Solar Flare Today, WTSHTF?

A strong geomagnetic storm is racing from the Sun toward Earth, and its expected arrival on Thursday could affect power grids, airplane routes and space-based satellite navigation systems, U.S. space weather experts said.
The storm, a big cloud of charged particles flung from the Sun at about 4.5 million miles per hour (7.2 million km per hour), was spawned by a pair of solar flares, scientists said.
This is probably the strongest such event in nearly six years, and is likely more intense than a similar storm in late January, said Joseph Kunches, a space weather specialist at the U.S. National Oceanic and Atmospheric Administration (NOAA).
This solar disturbance is a three-stage affair, or as Kunches said in a telephone interview from Boulder, Colorado: "We hit the trifecta."
These are the stages he described, with the first two already affecting Earth:
* First, two solar flares moving at nearly the speed of light reached Earth late on Tuesday. Such flares can cause radio blackouts.

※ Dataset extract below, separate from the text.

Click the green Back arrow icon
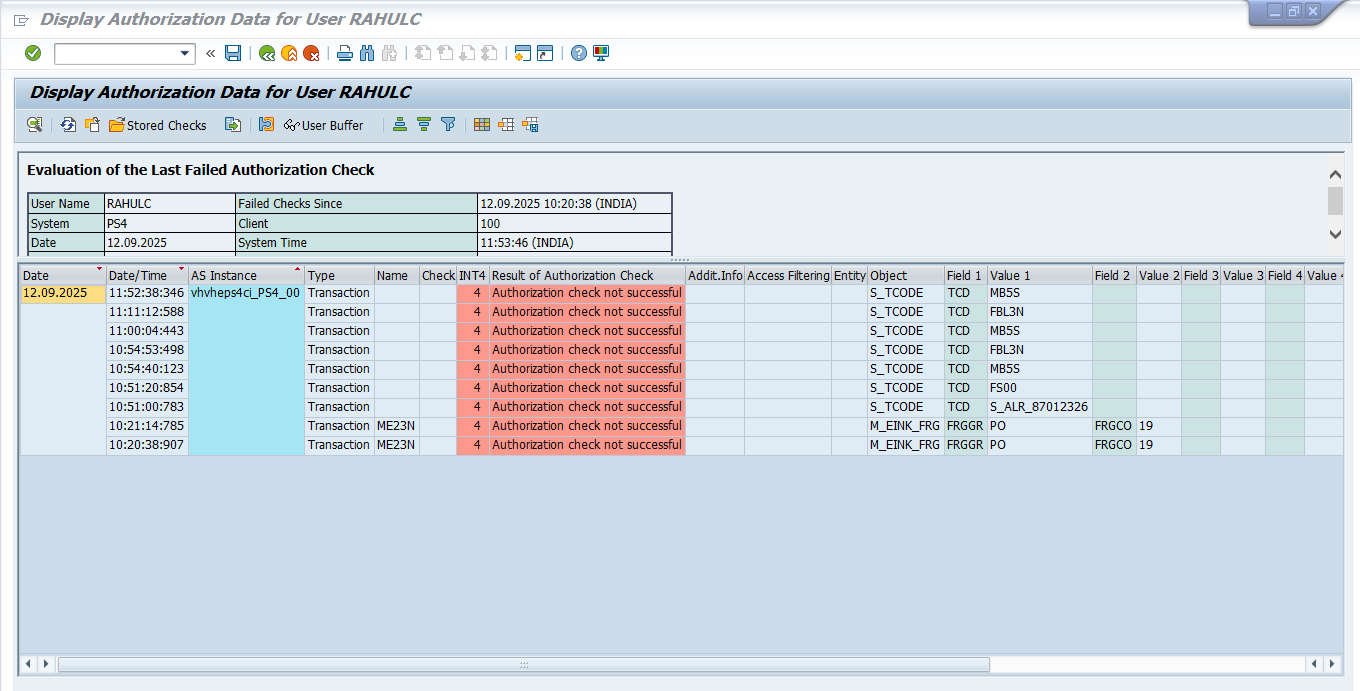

* Then, solar radiation hit Earth's magnetic field on Wednesday, with possible impact on air traffic, especially near the poles, satellites and any astronauts taking space walks. This phase could last for days.

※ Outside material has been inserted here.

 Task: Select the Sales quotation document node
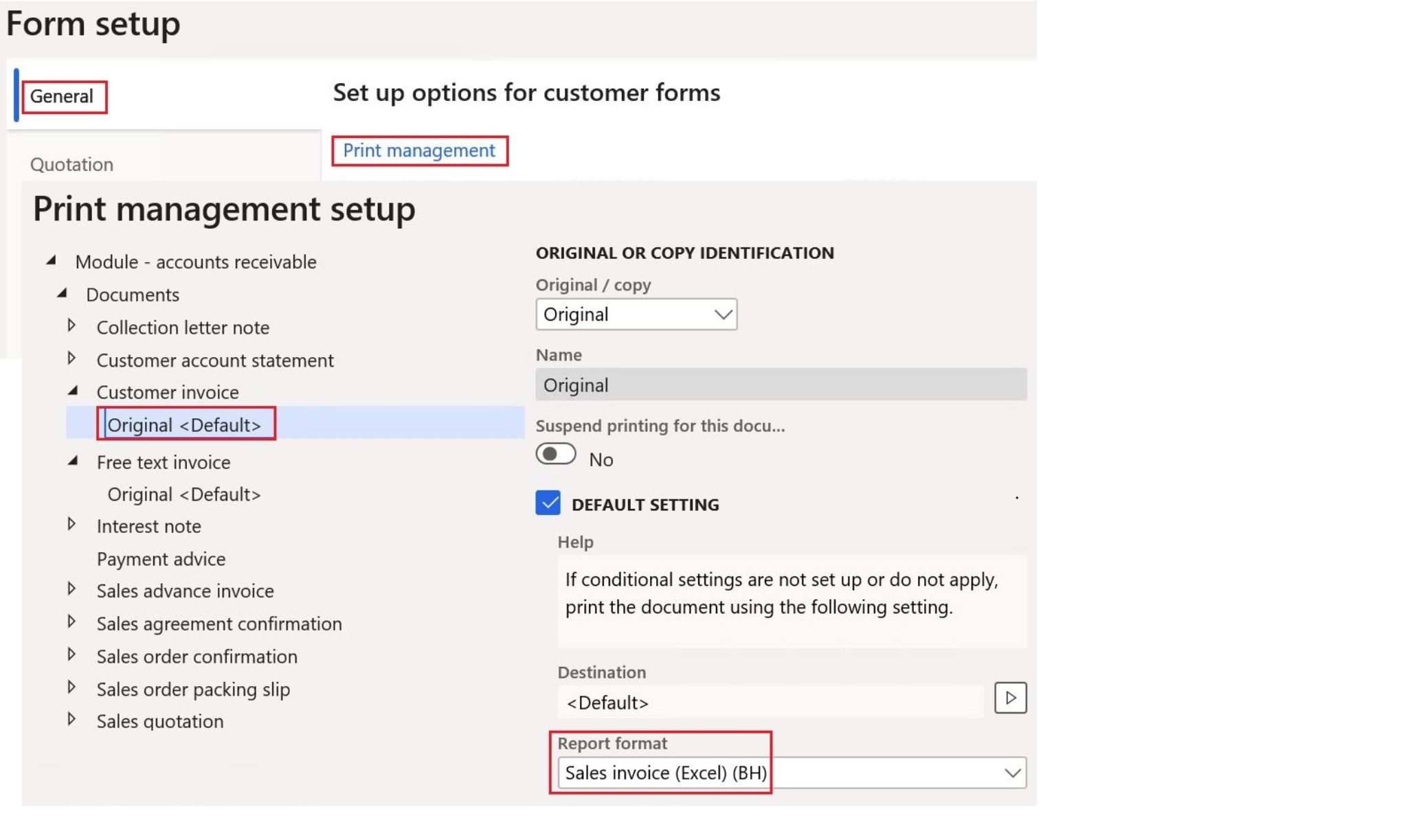pyautogui.click(x=160, y=720)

* Finally, the plasma cloud sent by the coronal mass ejection, which is basically a big chunk of the Sun's atmosphere, is expected to arrive at Earth early on Thursday.

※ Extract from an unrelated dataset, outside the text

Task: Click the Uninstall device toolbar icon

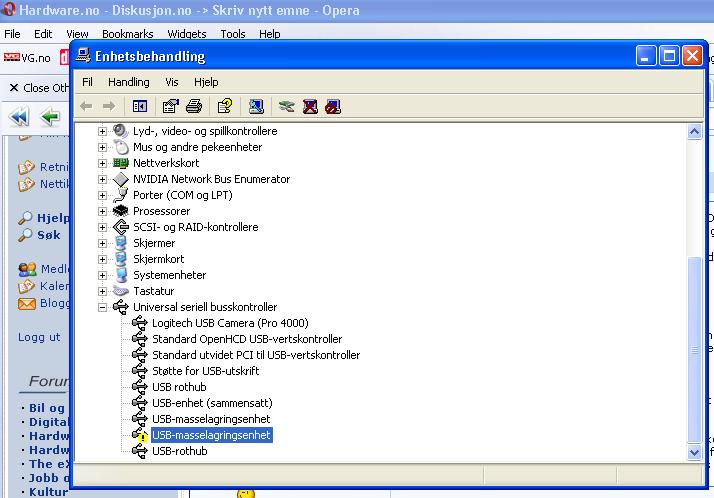Action: (x=310, y=106)
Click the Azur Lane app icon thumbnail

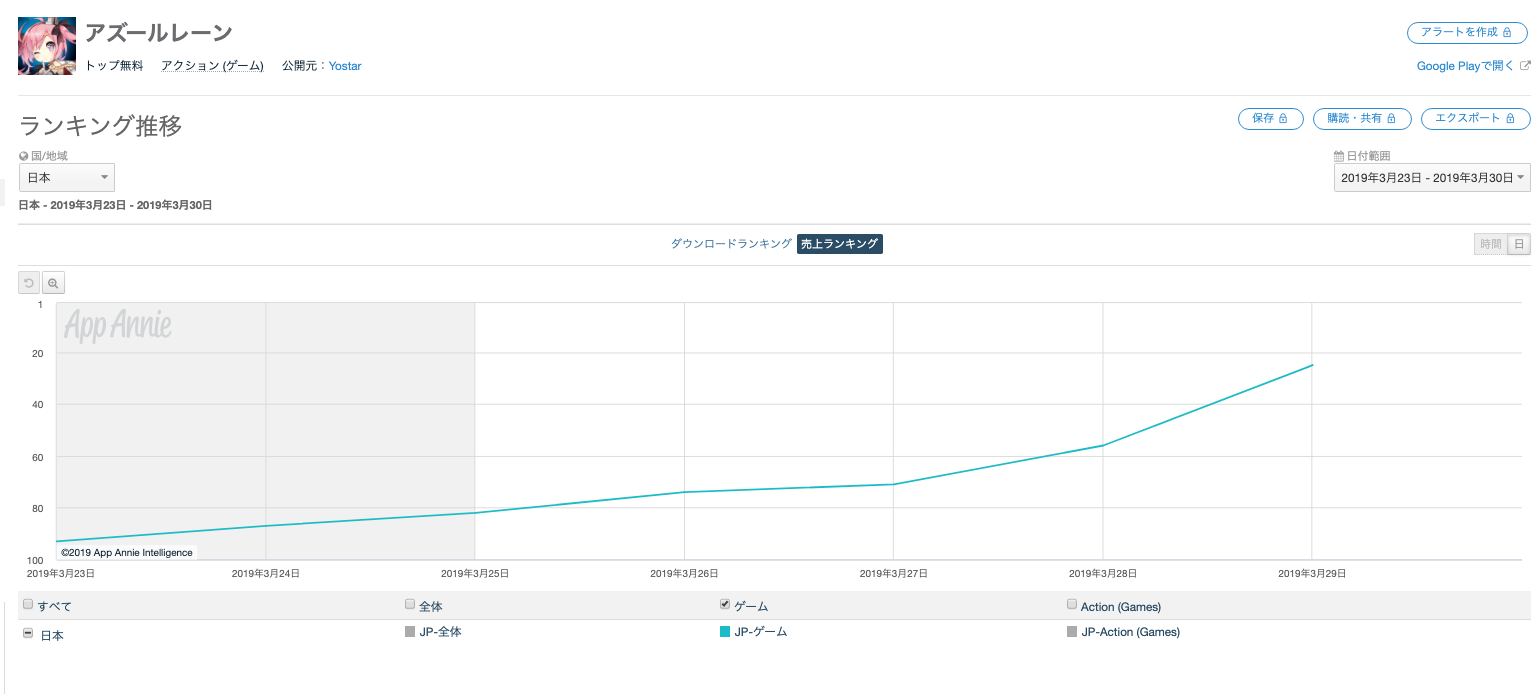tap(47, 46)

This phase can disrupt power grids, satellites, oil pipelines and high-accuracy GPS systems used by oil drillers, surveyors and some agricultural operations, scientists said.
GPS systems used for less-refined functions, such as the turn-by-turn navigation found in many cars, should not be affected, according to NOAA's Doug Biesiecker.
Kunches said the geomagnetic component of the storm may arrive a bit ahead of schedule because it follows a previous storm that left the Sun on Sunday and is currently buffeting the Earth's magnetosphere.